Directions: Take the entries below and print, exactly, the stretch from the line containing "Task: Click the Hue Center value field" through the line containing "Given: Open the hamburger main menu", both included.

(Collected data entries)
↓
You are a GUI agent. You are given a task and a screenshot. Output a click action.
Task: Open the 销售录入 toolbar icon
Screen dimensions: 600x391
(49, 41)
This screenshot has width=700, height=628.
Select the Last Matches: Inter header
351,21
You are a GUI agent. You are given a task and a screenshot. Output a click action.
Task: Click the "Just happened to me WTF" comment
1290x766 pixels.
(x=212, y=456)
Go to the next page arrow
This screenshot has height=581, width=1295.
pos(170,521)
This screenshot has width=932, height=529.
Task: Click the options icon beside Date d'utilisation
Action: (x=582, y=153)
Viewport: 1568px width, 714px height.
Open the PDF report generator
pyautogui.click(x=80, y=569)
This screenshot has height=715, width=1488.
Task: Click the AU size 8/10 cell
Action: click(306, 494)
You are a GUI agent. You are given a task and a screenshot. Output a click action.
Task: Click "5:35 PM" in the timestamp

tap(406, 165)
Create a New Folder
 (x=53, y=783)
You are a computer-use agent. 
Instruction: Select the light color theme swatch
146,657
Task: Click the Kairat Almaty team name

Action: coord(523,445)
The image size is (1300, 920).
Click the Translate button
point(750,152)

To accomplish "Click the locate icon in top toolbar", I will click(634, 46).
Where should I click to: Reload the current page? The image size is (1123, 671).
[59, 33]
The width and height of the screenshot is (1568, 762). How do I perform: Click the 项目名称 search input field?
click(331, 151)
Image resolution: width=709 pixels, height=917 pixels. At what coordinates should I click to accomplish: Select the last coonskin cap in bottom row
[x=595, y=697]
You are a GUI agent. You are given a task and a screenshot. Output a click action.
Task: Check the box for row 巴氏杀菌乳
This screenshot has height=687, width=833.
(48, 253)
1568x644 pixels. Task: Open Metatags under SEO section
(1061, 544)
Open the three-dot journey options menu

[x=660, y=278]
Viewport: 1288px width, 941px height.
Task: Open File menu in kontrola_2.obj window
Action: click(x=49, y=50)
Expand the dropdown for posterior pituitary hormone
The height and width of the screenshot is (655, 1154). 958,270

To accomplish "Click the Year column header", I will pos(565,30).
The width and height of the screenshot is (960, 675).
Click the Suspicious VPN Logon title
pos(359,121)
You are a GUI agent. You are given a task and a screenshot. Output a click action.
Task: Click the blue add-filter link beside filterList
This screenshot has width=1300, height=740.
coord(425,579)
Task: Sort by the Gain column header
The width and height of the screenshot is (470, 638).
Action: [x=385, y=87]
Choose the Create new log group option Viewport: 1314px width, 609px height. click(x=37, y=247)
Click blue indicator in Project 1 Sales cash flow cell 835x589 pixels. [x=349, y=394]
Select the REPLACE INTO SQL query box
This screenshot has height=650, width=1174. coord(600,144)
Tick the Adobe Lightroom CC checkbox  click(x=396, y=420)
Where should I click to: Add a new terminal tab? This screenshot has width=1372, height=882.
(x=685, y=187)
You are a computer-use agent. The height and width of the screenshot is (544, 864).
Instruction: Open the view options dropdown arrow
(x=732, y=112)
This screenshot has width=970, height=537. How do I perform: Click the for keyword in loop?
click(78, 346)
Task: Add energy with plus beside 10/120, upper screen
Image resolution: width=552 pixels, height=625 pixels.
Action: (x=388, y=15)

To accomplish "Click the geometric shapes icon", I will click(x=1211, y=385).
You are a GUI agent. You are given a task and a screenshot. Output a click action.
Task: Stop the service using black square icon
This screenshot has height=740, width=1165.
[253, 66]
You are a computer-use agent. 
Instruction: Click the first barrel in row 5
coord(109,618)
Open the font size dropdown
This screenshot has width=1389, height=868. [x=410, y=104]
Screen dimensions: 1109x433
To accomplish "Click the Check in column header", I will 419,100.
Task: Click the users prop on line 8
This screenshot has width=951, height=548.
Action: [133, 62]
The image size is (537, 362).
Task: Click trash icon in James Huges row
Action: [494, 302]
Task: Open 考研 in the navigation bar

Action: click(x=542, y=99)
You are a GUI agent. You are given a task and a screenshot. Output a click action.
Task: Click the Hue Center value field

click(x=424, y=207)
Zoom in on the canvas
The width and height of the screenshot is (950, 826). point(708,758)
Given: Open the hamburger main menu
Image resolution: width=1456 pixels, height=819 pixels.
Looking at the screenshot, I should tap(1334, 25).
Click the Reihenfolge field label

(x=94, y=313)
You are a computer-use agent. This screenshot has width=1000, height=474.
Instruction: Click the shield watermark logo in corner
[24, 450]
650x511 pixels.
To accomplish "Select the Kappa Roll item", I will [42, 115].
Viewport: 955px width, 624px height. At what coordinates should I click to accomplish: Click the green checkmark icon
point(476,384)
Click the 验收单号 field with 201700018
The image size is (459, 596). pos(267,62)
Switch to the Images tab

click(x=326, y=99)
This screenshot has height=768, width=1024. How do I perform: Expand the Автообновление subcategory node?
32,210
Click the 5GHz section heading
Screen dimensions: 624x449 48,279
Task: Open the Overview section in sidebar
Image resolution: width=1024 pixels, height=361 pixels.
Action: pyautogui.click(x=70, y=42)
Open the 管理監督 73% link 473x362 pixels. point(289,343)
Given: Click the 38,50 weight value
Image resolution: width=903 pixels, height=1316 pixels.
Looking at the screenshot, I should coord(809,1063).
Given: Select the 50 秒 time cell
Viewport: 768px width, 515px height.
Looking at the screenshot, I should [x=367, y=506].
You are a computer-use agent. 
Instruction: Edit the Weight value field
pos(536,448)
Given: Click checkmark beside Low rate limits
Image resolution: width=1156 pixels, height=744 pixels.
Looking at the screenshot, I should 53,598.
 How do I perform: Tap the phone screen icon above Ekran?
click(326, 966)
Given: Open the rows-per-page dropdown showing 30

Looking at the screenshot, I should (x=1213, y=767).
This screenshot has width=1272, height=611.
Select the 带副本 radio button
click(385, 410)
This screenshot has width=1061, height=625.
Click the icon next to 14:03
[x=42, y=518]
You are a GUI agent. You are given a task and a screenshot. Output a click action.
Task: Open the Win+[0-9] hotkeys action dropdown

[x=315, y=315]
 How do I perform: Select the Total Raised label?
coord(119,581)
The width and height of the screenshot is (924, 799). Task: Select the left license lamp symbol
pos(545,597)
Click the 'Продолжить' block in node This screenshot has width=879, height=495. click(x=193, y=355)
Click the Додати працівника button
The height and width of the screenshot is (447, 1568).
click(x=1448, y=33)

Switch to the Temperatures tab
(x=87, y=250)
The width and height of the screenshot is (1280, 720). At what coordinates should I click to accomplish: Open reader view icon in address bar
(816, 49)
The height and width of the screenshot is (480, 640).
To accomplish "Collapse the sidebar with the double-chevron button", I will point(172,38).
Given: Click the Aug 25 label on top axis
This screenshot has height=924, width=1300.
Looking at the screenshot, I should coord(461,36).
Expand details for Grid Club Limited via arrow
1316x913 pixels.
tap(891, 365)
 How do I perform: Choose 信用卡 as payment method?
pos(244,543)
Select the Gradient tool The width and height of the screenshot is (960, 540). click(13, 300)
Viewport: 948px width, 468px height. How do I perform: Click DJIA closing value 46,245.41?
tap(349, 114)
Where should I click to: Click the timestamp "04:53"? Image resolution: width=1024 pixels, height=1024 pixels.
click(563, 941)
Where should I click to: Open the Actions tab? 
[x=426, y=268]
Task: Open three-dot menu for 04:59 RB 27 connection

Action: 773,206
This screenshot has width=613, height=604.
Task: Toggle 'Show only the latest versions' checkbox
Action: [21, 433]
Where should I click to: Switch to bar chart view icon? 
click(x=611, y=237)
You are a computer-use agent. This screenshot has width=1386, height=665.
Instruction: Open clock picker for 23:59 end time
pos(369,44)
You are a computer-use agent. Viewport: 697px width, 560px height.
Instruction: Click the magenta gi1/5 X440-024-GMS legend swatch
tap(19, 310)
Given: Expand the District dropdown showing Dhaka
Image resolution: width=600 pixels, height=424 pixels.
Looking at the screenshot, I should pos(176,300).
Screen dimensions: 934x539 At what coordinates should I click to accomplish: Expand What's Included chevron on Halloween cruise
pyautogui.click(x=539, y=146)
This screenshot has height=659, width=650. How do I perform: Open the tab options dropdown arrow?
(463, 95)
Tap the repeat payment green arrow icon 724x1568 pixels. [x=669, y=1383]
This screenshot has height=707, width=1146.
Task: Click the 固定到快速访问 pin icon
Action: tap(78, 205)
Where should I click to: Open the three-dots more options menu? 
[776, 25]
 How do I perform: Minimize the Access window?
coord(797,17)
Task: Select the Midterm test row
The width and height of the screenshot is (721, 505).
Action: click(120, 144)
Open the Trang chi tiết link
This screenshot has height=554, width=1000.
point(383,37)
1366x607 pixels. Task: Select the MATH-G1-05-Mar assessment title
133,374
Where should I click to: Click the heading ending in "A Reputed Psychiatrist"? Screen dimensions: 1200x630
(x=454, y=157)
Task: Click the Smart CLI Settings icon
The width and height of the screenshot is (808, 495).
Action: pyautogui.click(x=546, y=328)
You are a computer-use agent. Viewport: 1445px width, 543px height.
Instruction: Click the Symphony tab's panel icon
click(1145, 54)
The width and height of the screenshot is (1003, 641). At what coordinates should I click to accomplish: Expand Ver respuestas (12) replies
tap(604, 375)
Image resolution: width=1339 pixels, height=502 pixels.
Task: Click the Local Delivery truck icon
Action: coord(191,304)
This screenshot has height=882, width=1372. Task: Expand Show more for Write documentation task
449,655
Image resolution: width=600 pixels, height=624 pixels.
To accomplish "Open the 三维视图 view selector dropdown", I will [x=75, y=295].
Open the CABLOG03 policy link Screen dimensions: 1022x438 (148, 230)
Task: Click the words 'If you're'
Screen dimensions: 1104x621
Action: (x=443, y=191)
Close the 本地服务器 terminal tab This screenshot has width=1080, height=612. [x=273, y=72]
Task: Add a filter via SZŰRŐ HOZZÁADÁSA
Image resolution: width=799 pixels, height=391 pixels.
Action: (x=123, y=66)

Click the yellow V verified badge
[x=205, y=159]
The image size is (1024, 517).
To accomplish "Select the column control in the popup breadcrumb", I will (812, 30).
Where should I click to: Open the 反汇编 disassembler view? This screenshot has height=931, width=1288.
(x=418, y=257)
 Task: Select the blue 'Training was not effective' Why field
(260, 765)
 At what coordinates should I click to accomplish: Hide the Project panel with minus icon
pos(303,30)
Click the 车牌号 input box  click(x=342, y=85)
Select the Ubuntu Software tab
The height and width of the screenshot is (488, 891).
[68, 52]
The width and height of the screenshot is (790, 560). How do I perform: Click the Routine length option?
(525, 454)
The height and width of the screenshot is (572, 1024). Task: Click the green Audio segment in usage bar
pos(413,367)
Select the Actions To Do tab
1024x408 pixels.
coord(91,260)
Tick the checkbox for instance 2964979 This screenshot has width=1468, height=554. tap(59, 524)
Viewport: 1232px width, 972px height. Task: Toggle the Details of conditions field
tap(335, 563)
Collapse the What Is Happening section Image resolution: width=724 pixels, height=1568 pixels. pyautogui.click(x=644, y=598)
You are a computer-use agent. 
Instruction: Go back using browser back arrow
↑
Solution for this problem:
Task: Click the Hue Center value field

click(x=424, y=207)
Zoom in on the canvas
The width and height of the screenshot is (950, 826). point(708,758)
Given: Open the hamburger main menu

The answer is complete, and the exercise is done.